Additionally, investigators compared the two arms of the study and found that patients who received genome sequencing results did not show higher levels of anxiety. They did, however, undergo a greater number of medical tests and incurred an average of $350 more in health care expenses in the six months following disclosure of their results. The economic differences were not statistically significant with the small sample size in this study.

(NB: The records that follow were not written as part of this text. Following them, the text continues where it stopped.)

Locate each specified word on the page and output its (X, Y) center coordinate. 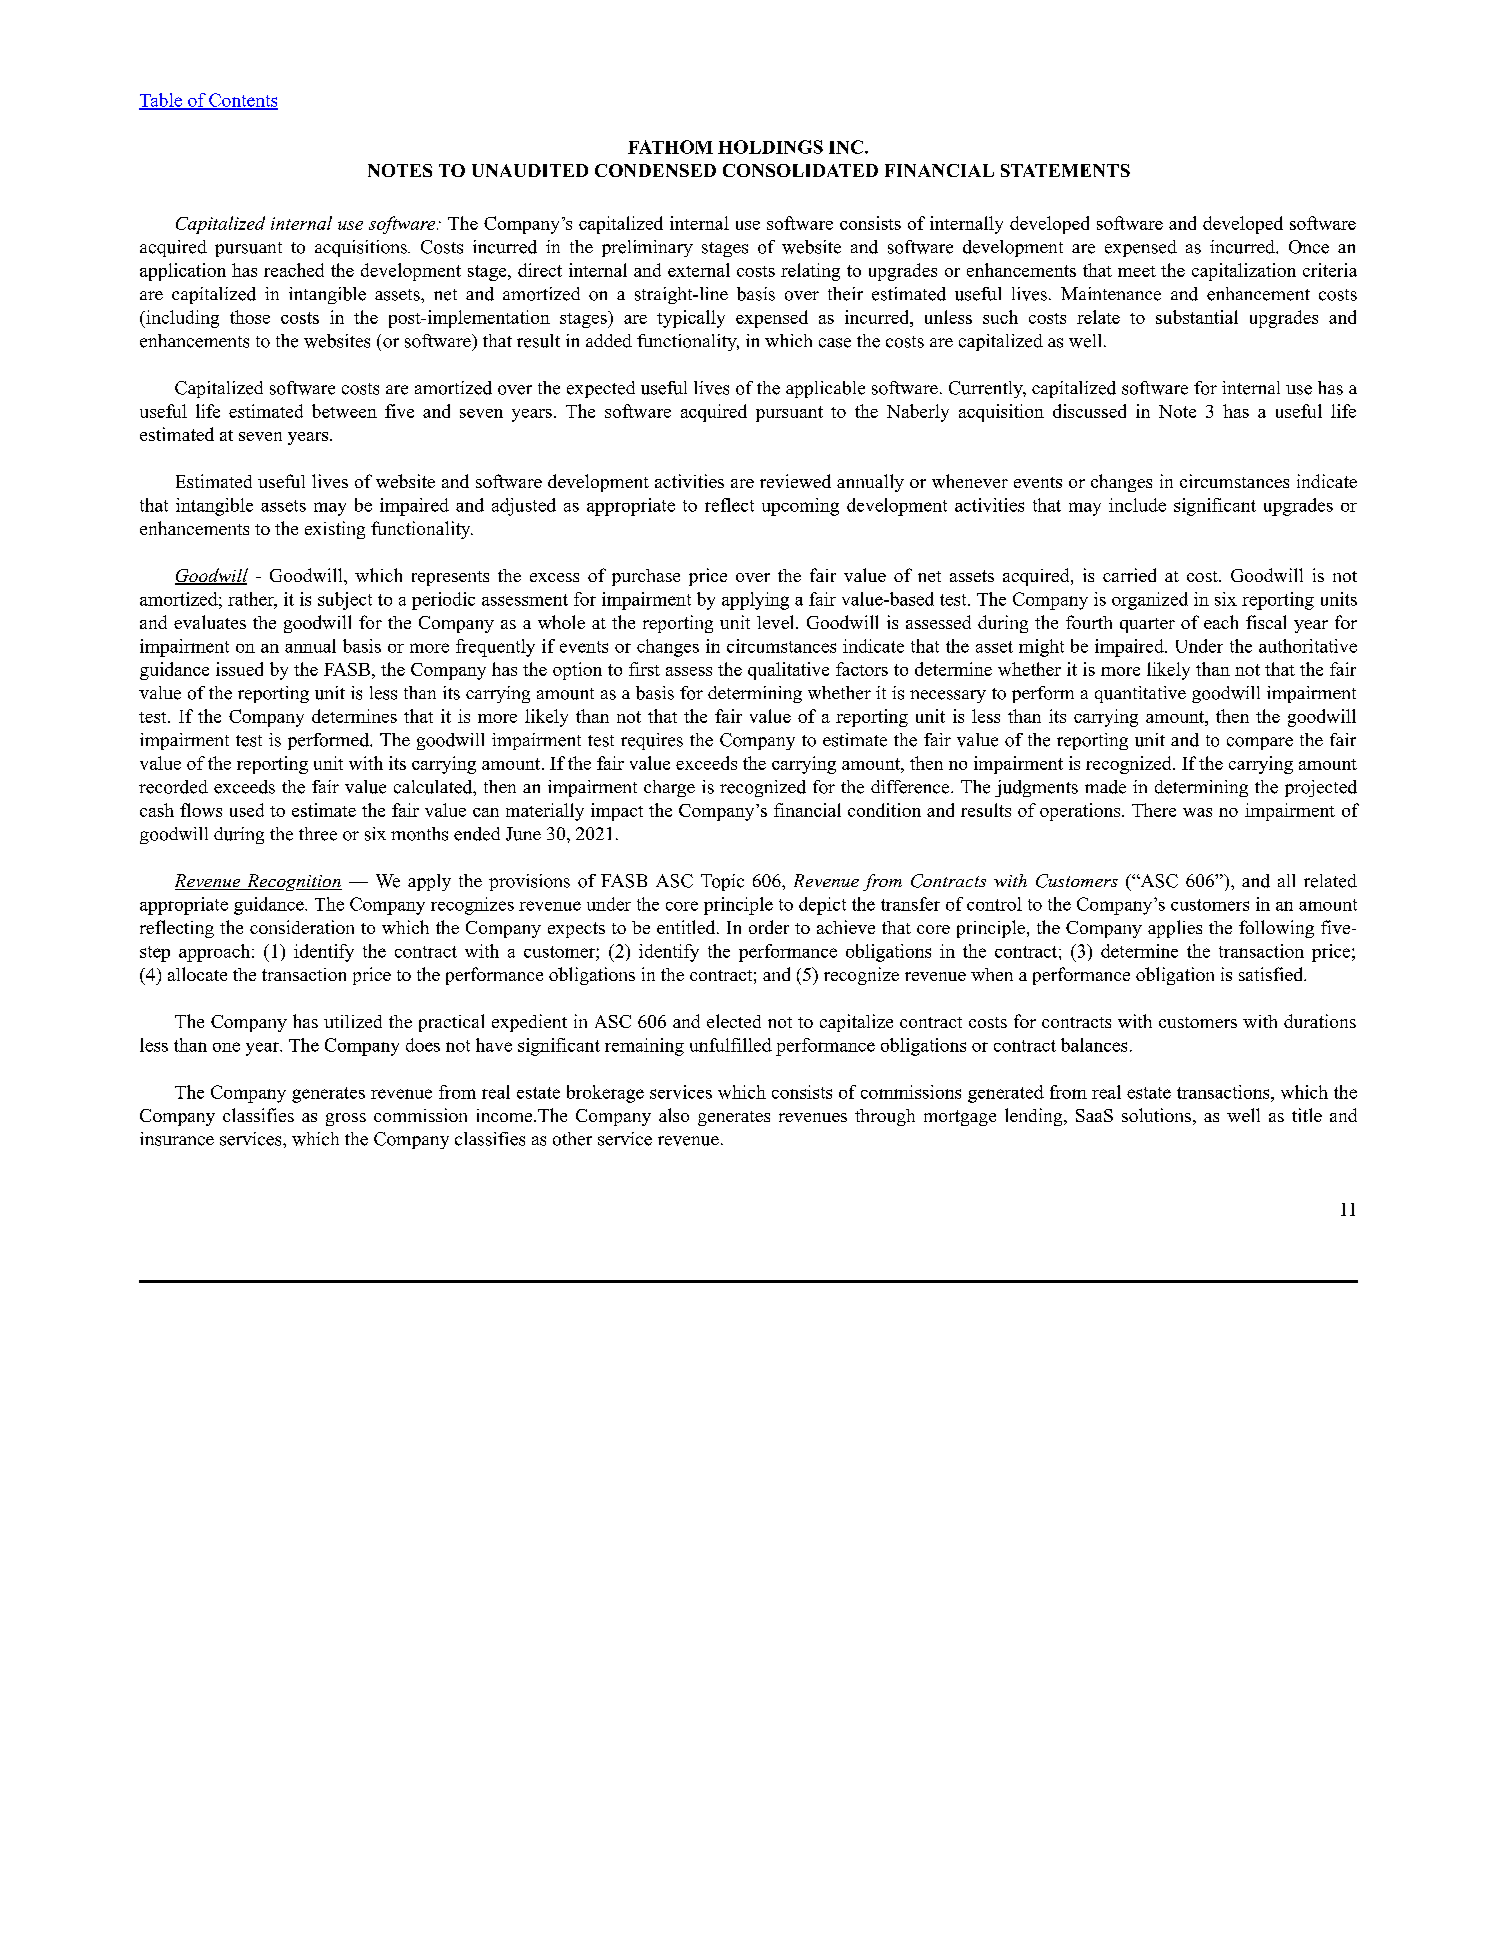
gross (346, 1119)
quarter (1147, 625)
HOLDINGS (770, 147)
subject (345, 601)
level (777, 622)
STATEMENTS (1065, 170)
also (674, 1115)
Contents (242, 101)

“Because participants in the MedSeq Project were randomised, we could carefully examine levels of anxiety or distress in those who received genetic risk information and compare it to those who did not. While many patients chose not to participate in the study out of concerns about what they might learn, or with fears of future insurance discrimination, those who did participate evinced no increase in distress, even when they learned they were carrying risk variants for untreatable conditions,” said Amy McGuire, PhD, director of the Center for Medical Ethics and Health Policy at Baylor College of Medicine. McGuire supervised the ethical and legal components of the MedSeq Project.
There has also been great concern in the medical community about whether primary care physicians can appropriately manage these complicated findings. But when a panel of expert geneticists reviewed how well the primary care physicians managed the patients with possible genetic risk variants, the experts determined that only two of the 11 cases were managed inappropriately and that no harm had come to these patients.
MedSeq Project investigators note that the study’s findings should be interpreted with caution because of the small sample size and because the study was conducted at an academic medical centre where neither the patients nor the primary care physicians are representative of the general population. They also stressed that carrying a genetic risk marker does not mean that patients have or will definitely get the disease in question. Critical questions remain about whether discovering such risk markers in healthy individuals will actually provide health benefits or will generate unnecessary testing and subsequent procedures that could do more harm than good.
“Integrating genome sequencing and other omics technologies into the day-to-day practice of medicine is an extraordinarily exciting prospect with the potential to anticipate and prevent diseases throughout an individual’s lifetime,” said senior author Robert C. Green who leads the MedSeq Project. “But we will need additional rigorously designed and well-controlled outcomes studies like the MedSeq Project with larger sample sizes and with outcomes collected over longer periods of time to demonstrate the full potential of genomic medicine.”